On Monday, Whole Foods’ executive vice president of growth and business development, Jim Sud, said his company’s new set of lower-priced 365 stores would hopefully provide better food options to lower-income residents living in much-discussed “food deserts”—though the details on when and where are still as vague as ever.

Back in July, Whole Foods finally revealed the first five cities slated to get one of these highly hyped 365 stores. The idea that these cheaper 365 stores would be coming to extremely affluent neighborhoods, like Santa Monica, CA, and Bellevue, WA, left many wondering what the point of opening less expensive stores even was—outside of boosting Whole Foods' bottom line.
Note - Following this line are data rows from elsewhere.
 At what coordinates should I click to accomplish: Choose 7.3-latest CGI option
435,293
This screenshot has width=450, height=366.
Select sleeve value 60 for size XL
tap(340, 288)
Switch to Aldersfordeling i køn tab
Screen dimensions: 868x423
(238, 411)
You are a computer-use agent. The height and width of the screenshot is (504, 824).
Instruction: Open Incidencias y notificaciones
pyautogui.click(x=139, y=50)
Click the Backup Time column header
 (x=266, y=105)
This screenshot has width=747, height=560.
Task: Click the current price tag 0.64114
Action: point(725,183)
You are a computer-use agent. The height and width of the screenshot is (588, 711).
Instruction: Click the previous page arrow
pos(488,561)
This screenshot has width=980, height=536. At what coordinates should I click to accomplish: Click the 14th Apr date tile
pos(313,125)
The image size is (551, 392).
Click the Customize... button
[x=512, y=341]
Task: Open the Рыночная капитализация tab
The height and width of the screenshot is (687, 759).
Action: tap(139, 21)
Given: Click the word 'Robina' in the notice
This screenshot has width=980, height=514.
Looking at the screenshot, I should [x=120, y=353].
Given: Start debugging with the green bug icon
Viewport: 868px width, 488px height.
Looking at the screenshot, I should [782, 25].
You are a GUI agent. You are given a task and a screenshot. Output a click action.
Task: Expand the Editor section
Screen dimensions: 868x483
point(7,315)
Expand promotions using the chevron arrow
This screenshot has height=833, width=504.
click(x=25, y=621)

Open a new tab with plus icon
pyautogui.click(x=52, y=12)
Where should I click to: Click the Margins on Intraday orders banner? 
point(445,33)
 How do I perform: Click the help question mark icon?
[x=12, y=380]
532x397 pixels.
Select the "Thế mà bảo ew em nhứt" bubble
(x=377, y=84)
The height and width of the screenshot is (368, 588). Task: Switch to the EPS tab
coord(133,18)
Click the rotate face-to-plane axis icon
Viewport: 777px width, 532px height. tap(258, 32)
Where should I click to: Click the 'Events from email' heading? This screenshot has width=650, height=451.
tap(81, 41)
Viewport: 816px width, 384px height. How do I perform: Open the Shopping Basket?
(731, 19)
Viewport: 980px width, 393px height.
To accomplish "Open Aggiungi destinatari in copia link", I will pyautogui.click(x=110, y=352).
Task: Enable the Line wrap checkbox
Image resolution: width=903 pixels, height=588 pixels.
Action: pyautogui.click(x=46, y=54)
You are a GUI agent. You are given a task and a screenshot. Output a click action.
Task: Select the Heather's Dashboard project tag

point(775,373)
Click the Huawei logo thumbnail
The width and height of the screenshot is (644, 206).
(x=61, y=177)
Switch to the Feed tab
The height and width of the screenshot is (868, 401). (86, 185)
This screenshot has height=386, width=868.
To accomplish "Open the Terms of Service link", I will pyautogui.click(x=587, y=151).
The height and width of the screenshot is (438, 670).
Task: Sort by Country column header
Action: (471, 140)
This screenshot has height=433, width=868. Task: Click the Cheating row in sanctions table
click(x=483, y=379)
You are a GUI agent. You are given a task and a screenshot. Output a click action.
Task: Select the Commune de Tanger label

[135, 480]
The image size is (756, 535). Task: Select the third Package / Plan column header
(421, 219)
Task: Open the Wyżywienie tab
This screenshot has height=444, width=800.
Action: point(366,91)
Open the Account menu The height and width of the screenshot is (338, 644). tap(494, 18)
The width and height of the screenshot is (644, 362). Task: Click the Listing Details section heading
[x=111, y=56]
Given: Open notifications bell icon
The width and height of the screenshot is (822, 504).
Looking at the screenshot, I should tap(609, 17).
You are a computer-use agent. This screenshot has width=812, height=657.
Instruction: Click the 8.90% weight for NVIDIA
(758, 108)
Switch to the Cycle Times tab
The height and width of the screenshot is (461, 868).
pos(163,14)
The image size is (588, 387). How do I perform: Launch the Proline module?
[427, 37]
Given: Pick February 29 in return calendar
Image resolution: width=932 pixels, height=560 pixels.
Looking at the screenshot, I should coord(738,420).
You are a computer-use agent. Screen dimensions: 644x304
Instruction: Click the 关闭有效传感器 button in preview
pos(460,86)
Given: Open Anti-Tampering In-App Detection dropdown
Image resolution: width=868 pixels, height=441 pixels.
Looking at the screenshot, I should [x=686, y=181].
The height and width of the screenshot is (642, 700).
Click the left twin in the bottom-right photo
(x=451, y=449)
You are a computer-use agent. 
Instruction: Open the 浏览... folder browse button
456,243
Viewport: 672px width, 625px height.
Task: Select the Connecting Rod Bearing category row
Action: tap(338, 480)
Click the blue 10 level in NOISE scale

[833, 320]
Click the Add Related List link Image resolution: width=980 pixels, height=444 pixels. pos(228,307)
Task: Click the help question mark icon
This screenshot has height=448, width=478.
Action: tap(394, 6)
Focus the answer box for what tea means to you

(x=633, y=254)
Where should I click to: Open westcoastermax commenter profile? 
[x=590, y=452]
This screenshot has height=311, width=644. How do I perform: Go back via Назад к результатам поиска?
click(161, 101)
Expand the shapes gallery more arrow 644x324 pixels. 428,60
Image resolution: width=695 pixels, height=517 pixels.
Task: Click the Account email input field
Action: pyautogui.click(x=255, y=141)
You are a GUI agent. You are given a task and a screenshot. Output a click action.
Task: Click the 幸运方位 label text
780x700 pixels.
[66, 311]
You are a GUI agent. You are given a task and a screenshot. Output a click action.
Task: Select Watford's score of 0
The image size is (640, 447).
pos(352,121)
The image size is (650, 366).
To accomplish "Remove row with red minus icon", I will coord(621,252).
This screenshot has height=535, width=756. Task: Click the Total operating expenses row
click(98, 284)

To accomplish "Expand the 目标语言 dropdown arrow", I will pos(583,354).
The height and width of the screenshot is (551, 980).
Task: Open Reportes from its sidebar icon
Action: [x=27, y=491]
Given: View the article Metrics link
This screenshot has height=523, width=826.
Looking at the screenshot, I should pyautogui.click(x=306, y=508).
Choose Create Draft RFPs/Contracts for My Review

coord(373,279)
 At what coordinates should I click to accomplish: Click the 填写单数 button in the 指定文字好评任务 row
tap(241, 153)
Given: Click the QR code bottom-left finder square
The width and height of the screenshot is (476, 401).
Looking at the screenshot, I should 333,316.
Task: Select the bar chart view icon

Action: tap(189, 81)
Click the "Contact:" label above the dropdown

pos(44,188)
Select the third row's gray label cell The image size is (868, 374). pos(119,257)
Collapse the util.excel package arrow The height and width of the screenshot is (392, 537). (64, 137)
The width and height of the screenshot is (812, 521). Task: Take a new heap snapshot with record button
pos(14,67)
Perhaps in an attempt to quell those concerns, Sud specifically spoke to that point at the recent ICSC Florida Conference. “There’s a perception that Whole Foods only caters to wealthy clientele, but we see customers who are very high end to those who come in and spend what looks to be their last dime,” theOrlando Business Journal quoted him as saying. “Food deserts—where there’s not a supermarket within two miles—obesity rates [are higher]. We want to be able to provide those residents access to fresh, healthy foods.”

But the question remains: When? The Orlando Business Journal states that Whole Foods is planning on “doubling” the number of 365 stores in 2017. By my calculations, that’s a total of ten stores in two years, half of which don’t appear to be arriving near any sort of “food desert.”

As I’ve said in the past, Whole Foods can open stores wherever they like. They’re running a business, not a charity. But all the talk of helping out lower-income areas is starting to feel a little hollow. Talk is cheap. Probably even cheaper than the prices will be at 365.